The task calls for each line of the records below in which the word "size" appears.

===== Data =====

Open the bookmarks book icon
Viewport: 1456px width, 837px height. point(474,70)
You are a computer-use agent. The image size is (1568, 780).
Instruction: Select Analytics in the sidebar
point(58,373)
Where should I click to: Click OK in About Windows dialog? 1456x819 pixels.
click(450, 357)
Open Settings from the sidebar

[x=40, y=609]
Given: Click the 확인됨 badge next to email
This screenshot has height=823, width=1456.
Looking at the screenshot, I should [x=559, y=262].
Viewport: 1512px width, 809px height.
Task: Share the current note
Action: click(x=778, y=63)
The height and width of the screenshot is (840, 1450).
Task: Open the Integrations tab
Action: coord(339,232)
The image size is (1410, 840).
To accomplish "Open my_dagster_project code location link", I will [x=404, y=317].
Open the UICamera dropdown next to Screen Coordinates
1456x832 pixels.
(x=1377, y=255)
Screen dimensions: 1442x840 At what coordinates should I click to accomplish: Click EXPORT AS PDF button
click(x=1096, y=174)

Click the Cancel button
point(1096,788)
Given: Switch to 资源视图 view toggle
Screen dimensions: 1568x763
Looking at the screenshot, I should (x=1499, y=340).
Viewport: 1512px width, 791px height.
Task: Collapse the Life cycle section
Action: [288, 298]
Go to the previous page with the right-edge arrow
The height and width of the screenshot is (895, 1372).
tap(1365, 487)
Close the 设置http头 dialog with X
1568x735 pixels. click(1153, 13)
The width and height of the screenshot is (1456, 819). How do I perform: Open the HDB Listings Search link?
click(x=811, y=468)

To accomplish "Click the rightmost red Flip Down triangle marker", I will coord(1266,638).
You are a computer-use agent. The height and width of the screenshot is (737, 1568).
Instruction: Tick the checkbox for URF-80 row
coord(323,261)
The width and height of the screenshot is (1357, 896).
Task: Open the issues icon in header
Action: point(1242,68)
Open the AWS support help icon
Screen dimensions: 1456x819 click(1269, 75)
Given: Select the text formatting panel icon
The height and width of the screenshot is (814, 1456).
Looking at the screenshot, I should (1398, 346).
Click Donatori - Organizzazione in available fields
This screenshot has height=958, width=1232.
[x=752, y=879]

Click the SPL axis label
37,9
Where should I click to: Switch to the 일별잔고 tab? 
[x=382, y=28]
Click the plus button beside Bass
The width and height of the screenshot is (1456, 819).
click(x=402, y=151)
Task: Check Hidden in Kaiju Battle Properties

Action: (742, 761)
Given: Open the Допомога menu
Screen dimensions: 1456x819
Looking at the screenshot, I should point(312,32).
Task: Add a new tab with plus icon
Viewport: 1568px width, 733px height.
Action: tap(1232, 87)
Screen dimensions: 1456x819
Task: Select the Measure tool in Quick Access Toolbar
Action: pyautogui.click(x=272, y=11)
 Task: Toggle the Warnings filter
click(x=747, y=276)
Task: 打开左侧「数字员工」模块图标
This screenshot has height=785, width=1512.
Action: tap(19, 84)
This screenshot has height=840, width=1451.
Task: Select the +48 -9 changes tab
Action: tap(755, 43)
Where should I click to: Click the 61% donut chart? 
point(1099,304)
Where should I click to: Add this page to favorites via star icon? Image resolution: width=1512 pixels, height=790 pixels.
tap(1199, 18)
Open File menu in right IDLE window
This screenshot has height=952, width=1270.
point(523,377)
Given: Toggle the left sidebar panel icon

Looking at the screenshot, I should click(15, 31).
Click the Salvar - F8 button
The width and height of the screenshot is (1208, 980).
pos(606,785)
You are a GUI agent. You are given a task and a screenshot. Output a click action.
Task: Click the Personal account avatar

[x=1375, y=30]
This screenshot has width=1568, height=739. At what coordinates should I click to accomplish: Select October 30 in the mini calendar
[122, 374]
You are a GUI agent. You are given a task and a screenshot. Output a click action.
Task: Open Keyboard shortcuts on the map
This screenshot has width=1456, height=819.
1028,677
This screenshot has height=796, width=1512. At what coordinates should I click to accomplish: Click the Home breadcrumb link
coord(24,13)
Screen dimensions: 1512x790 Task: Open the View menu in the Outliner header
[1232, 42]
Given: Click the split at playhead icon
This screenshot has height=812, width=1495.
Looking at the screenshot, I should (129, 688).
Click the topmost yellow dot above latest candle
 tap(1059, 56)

=====

» **Answer to this exercise**
You are a computer-use agent. The image size is (1568, 780).
The image size is (1410, 840).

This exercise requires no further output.